_DESAFIO 1_
Segundo o texto sobre «Escrítica Pop», a música é princípio fundamental de que coisas? Enumere-as todas.

_SECÇÃO DE TEXTO_
Miguel Esteves Cardoso dispensa apresentações. O supérfluo faz-lhe comichão. Por essa razão, redige “Escrítica Pop”, entre Manchester e Lisboa. A música como princípio fundamental de sobrevivência, de crescimento ideológico e de transgressão social. O livro é encetado com um prefácio informe e uma nota sobre a desorganização do mesmo que tantos outros mereciam; de modo psiquiatra, propõe ao leitor como ser um crítico rock, e, como analítico refinado, erige a opinião sobre a década que cessava (aconselho aos amantes do Boney M e Bee Gees), define conceitos e realiza um questionário, digamos, “de resposta difícil”. Além disso, existem apenas centenas de crónicas compiladas que atentam na profundidade daquilo que a forma de Arte compõe. Um indispensável aos olhos de quem a vive, de quem a sente e de quem a respira.

_REGISTOS DE DADOS_
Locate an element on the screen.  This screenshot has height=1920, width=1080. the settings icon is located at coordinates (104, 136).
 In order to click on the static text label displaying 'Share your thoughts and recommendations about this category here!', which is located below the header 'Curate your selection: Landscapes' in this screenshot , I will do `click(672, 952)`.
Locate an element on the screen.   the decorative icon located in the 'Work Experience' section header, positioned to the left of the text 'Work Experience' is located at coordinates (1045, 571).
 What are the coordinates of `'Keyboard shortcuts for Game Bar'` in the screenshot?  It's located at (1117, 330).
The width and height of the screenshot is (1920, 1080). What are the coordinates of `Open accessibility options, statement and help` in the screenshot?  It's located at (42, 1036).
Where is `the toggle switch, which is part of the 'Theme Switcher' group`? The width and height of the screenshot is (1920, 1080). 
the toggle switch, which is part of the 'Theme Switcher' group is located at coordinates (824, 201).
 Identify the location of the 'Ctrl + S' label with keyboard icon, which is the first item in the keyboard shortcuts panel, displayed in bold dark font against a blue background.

_DESAFIO 2_
Transcreva sem alterações a parte dos registos que abre com a primeira linha e fecha com a linha que contém "In order to", incluindo ambas.

_RESULTADO DA TAREFA 1_
Sobrevivência; crescimento ideológico; transgressão social.

_RESULTADO DA TAREFA 2_
Locate an element on the screen.  This screenshot has height=1920, width=1080. the settings icon is located at coordinates (104, 136).
 In order to click on the static text label displaying 'Share your thoughts and recommendations about this category here!', which is located below the header 'Curate your selection: Landscapes' in this screenshot , I will do `click(672, 952)`.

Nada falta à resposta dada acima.